_Task directions_.
Without any change, set down every record below.

_Source data_.
[Start of Attachment]

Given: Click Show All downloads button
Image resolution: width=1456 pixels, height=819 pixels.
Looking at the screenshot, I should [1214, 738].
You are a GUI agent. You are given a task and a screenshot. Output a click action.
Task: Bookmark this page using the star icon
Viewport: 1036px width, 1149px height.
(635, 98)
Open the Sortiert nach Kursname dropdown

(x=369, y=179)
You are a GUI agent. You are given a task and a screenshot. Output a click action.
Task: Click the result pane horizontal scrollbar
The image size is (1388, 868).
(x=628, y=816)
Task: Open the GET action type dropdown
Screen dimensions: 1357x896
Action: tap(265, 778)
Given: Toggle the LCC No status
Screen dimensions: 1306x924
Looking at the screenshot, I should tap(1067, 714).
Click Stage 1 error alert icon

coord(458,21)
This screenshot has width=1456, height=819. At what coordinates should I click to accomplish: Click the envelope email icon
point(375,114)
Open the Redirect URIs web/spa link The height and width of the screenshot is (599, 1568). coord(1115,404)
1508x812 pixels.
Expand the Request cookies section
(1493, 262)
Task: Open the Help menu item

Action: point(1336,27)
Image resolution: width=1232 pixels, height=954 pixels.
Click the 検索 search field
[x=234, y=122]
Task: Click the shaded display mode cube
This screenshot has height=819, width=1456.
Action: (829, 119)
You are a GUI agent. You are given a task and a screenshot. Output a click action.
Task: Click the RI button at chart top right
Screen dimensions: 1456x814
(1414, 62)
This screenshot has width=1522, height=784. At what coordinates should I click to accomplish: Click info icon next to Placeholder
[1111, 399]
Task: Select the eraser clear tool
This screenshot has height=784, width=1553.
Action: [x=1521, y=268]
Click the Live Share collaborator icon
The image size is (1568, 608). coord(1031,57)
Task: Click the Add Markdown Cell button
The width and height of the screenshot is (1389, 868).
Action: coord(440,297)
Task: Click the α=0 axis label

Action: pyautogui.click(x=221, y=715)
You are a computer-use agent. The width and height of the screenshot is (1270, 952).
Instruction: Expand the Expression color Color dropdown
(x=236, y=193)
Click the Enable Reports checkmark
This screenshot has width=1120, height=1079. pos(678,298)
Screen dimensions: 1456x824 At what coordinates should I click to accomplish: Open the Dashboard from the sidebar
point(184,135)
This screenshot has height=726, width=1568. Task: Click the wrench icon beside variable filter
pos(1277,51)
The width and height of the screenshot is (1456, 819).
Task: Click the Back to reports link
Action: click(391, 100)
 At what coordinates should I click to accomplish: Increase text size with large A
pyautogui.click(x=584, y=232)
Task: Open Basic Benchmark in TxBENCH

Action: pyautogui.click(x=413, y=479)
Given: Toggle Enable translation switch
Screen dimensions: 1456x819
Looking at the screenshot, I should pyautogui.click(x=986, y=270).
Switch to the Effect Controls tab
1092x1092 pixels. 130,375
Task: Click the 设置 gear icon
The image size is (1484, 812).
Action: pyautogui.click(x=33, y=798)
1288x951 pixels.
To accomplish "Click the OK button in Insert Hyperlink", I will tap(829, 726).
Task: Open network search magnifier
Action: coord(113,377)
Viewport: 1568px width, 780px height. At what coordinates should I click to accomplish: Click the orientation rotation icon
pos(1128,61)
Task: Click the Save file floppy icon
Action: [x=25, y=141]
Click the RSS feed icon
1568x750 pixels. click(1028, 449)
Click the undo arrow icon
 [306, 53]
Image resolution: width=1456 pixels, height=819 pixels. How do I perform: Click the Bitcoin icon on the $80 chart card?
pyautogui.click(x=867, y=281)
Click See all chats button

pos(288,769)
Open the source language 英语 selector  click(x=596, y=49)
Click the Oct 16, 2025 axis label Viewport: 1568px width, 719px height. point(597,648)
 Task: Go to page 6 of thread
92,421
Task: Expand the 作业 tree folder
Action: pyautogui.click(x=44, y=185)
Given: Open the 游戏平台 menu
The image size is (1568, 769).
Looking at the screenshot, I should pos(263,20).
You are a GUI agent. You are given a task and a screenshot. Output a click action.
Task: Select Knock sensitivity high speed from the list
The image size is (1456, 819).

[End of Attachment]

_Answer box_.
Given: Click Show All downloads button
Image resolution: width=1456 pixels, height=819 pixels.
Looking at the screenshot, I should [1214, 738].
You are a GUI agent. You are given a task and a screenshot. Output a click action.
Task: Bookmark this page using the star icon
Viewport: 1036px width, 1149px height.
(635, 98)
Open the Sortiert nach Kursname dropdown

(x=369, y=179)
You are a GUI agent. You are given a task and a screenshot. Output a click action.
Task: Click the result pane horizontal scrollbar
The image size is (1388, 868).
(x=628, y=816)
Task: Open the GET action type dropdown
Screen dimensions: 1357x896
Action: tap(265, 778)
Given: Toggle the LCC No status
Screen dimensions: 1306x924
Looking at the screenshot, I should tap(1067, 714).
Click Stage 1 error alert icon

coord(458,21)
This screenshot has width=1456, height=819. At what coordinates should I click to accomplish: Click the envelope email icon
point(375,114)
Open the Redirect URIs web/spa link The height and width of the screenshot is (599, 1568). coord(1115,404)
1508x812 pixels.
Expand the Request cookies section
(1493, 262)
Task: Open the Help menu item

Action: point(1336,27)
Image resolution: width=1232 pixels, height=954 pixels.
Click the 検索 search field
[x=234, y=122]
Task: Click the shaded display mode cube
This screenshot has height=819, width=1456.
Action: (829, 119)
You are a GUI agent. You are given a task and a screenshot. Output a click action.
Task: Click the RI button at chart top right
Screen dimensions: 1456x814
(1414, 62)
This screenshot has width=1522, height=784. At what coordinates should I click to accomplish: Click info icon next to Placeholder
[1111, 399]
Task: Select the eraser clear tool
This screenshot has height=784, width=1553.
Action: [x=1521, y=268]
Click the Live Share collaborator icon
The image size is (1568, 608). coord(1031,57)
Task: Click the Add Markdown Cell button
The width and height of the screenshot is (1389, 868).
Action: coord(440,297)
Task: Click the α=0 axis label

Action: pyautogui.click(x=221, y=715)
You are a computer-use agent. The width and height of the screenshot is (1270, 952).
Instruction: Expand the Expression color Color dropdown
(x=236, y=193)
Click the Enable Reports checkmark
This screenshot has width=1120, height=1079. pos(678,298)
Screen dimensions: 1456x824 At what coordinates should I click to accomplish: Open the Dashboard from the sidebar
point(184,135)
This screenshot has height=726, width=1568. Task: Click the wrench icon beside variable filter
pos(1277,51)
The width and height of the screenshot is (1456, 819).
Task: Click the Back to reports link
Action: click(391, 100)
 At what coordinates should I click to accomplish: Increase text size with large A
pyautogui.click(x=584, y=232)
Task: Open Basic Benchmark in TxBENCH

Action: pyautogui.click(x=413, y=479)
Given: Toggle Enable translation switch
Screen dimensions: 1456x819
Looking at the screenshot, I should pyautogui.click(x=986, y=270).
Switch to the Effect Controls tab
1092x1092 pixels. 130,375
Task: Click the 设置 gear icon
The image size is (1484, 812).
Action: pyautogui.click(x=33, y=798)
1288x951 pixels.
To accomplish "Click the OK button in Insert Hyperlink", I will tap(829, 726).
Task: Open network search magnifier
Action: coord(113,377)
Viewport: 1568px width, 780px height. At what coordinates should I click to accomplish: Click the orientation rotation icon
pos(1128,61)
Task: Click the Save file floppy icon
Action: [x=25, y=141]
Click the RSS feed icon
1568x750 pixels. click(1028, 449)
Click the undo arrow icon
 [306, 53]
Image resolution: width=1456 pixels, height=819 pixels. How do I perform: Click the Bitcoin icon on the $80 chart card?
pyautogui.click(x=867, y=281)
Click See all chats button

pos(288,769)
Open the source language 英语 selector  click(x=596, y=49)
Click the Oct 16, 2025 axis label Viewport: 1568px width, 719px height. point(597,648)
 Task: Go to page 6 of thread
92,421
Task: Expand the 作业 tree folder
Action: pyautogui.click(x=44, y=185)
Given: Open the 游戏平台 menu
The image size is (1568, 769).
Looking at the screenshot, I should pos(263,20).
You are a GUI agent. You are given a task and a screenshot. Output a click action.
Task: Select Knock sensitivity high speed from the list
The image size is (1456, 819).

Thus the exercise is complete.